No front externo, os dados consolidados do Comex Stat mostram que o Brasil registrou o melhor primeiro semestre de exportações de carne bovina dos últimos 11 anos:
Volume embarcado: 1,5 milhão de toneladas;
Receita cambial: US$ 9,1 bilhões (salto de 38,5% na comparação anual);
Liderança dos estados: Mato Grosso liderou as vendas (superando US$ 2 bilhões), seguido por São Paulo, Mato Grosso do Sul e Goiás (que ultrapassou US$ 1 bilhão).
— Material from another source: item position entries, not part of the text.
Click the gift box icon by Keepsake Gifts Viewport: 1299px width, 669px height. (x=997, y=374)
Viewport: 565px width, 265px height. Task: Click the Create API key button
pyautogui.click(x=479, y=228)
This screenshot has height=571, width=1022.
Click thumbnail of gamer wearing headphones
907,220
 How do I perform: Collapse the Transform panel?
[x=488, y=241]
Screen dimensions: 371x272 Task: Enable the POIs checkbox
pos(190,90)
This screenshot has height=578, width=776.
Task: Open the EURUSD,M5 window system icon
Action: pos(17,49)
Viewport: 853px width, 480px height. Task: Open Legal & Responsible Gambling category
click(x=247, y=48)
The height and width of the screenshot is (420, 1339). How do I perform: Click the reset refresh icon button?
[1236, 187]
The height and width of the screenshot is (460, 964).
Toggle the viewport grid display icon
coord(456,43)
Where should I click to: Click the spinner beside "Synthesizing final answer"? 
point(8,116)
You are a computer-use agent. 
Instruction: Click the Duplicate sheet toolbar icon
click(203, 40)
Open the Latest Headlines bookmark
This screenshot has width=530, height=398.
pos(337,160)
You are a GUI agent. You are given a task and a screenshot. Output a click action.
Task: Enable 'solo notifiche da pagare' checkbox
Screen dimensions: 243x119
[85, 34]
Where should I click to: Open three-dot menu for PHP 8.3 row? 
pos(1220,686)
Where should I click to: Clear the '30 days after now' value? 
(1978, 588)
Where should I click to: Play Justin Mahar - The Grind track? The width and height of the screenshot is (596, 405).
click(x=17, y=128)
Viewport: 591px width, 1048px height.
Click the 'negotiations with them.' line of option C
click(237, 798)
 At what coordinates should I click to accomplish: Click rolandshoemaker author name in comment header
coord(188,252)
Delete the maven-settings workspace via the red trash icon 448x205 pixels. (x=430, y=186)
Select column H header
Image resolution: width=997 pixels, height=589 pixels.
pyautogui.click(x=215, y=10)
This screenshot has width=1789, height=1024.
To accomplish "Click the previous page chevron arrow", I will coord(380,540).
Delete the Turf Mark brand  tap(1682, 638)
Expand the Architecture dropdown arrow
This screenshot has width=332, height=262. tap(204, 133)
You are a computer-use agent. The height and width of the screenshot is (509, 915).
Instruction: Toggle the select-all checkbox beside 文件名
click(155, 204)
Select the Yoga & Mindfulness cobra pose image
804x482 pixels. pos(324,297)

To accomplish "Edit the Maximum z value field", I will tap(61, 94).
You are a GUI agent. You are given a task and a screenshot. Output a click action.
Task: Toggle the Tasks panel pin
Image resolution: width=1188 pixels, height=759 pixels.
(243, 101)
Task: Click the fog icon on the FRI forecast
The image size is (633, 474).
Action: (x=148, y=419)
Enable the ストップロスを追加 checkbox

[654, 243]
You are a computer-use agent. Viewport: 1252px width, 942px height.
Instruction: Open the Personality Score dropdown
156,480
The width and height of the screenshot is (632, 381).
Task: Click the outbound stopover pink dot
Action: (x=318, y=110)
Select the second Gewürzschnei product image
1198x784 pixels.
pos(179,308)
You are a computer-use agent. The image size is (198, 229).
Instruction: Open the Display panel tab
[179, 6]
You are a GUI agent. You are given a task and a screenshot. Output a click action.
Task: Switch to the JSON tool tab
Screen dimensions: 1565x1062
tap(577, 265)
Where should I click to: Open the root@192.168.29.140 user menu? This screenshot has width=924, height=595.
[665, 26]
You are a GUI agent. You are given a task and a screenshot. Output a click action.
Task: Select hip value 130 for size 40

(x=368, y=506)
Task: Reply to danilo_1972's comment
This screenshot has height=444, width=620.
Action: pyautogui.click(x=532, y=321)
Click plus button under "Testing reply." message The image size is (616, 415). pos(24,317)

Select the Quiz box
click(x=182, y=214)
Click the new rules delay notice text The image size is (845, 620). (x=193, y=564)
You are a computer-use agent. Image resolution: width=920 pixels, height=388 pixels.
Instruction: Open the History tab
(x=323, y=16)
Esse fluxo de vendas é garantido pelo dólar estável na casa de R$ 5,08 e pela atuação estratégica dos Estados Unidos. Enfrentando o menor rebanho bovino em quase 75 anos e preços recordes no mercado doméstico, os EUA consolidaram-se como o segundo maior comprador individual da carne brasileira (12,3% do share).
Para conter a inflação de alimentos, a Casa Branca poupou a carne in natura brasileira de retaliações tarifárias recentes. Assim, mesmo pagando a alíquota regular de 26,4% após o esgotamento da cota isenta, os frigoríficos brasileiros operam com margens altamente rentáveis no mercado norte-americano.
Insumos inflacionados e xadrez geopolítico
Além das forças de oferta e demanda, a pecuária lida com os impactos dos conflitos globais no Oriente Médio e na Ucrânia. Segundo a Associação Brasileira das Indústrias Exportadoras de Carnes (Abiec), instabilidades logísticas em rotas marítimas estratégicas podem afetar o fluxo de até 40% das exportações brasileiras com destino à Ásia.
Ao mesmo tempo, a alta do petróleo encarece o óleo diesel, enquanto a alta da ureia e dos fertilizantes inflaciona o custo do milho e da soja usados no confinamento. Pressionado por custos operacionais mais elevados, o pecuarista exige preços mais altos no mercado físico para viabilizar a atividade, mantendo o boi gordo em patamares elevados.